→ **SET PROBLEM**
Write out the material word for word, from its first line through the line that contains "Task: Click on", including that line.

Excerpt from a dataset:
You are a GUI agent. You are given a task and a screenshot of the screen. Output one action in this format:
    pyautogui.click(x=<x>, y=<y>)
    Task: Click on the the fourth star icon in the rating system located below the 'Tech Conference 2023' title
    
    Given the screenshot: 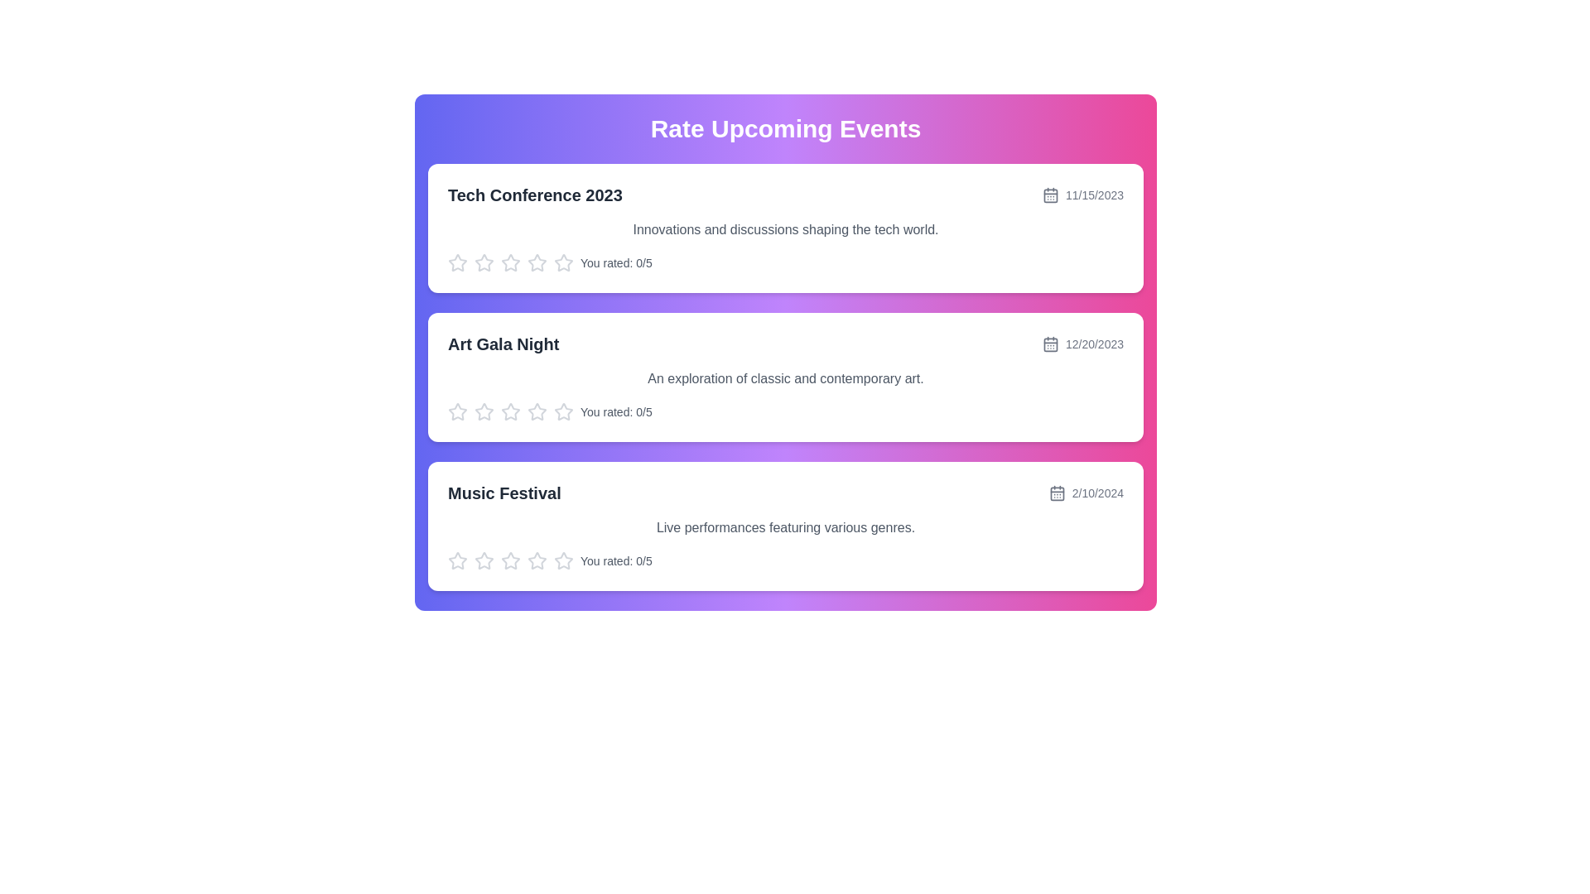 What is the action you would take?
    pyautogui.click(x=564, y=262)
    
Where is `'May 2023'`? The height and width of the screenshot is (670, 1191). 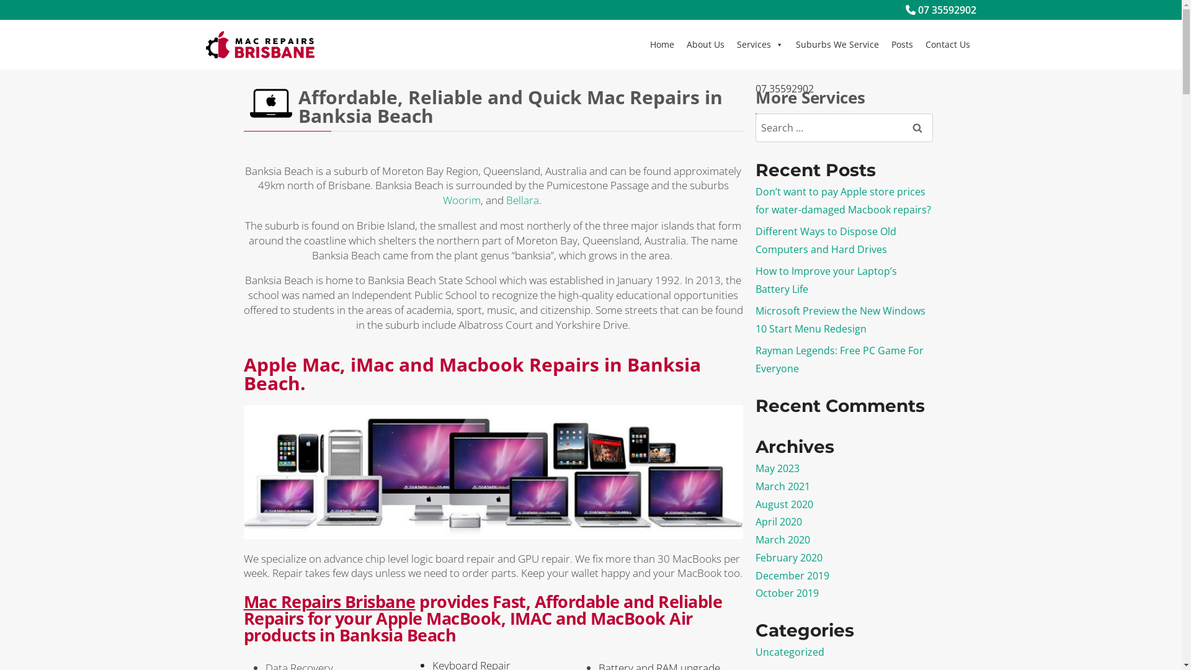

→ **EXERCISE RESULT**
You are a GUI agent. You are given a task and a screenshot of the screen. Output one action in this format:
    pyautogui.click(x=<x>, y=<y>)
    Task: Click on the the fourth star icon in the rating system located below the 'Tech Conference 2023' title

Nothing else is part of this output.